D’autres nous jugent trop pressés. Les avancées technologiques en cours de développement ou d’application n’ont pas encore eu le temps de révolutionner le monde du travail, disent-ils. Mais elles vont se traduire par une baisse spectaculaire des coûts de production qui se répercuteront inévitablement sur les prix à la consommation. Le temps qu’une innovation produise ses effets sur la productivité peut être long, avertissent des économistes. Patience ! Le meilleur reste à venir.

En attendant, écrivent plusieurs commentateurs, les politiques ont à gérer des populations de plus en plus impatientes de voir, comme aux Etats-Unis, une minorité s’enrichir dans des proportions considérables, tandis que stagne ou s’amenuise le pouvoir d’achat de la majorité.

L’adoption des nouvelles technologies, fait remarquer Dani Rodrik, professeur à Harvard, a eu pour conséquence d’aggraver considérablement les inégalités de revenus.
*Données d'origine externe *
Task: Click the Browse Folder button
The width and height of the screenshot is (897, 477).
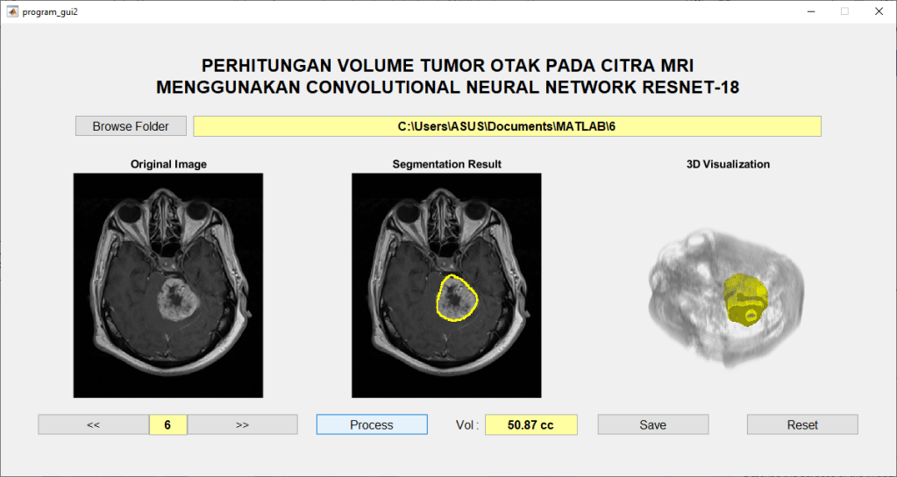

Elles favorisent les ultra-qualifiés, qui bénéficient des fantastiques opportunités que leur offre la mondialisation. Mais elles privent de leur emploi les peu qualifiés, victimes de cette même mondialisation. Cette « dispersion » des revenus est l’un des inconvénients du « deuxième âge de la machine », comme le reconnaissent les auteurs du livre qui porte ce titre. Si vous le voulez, Florian, nous en parlerons demain.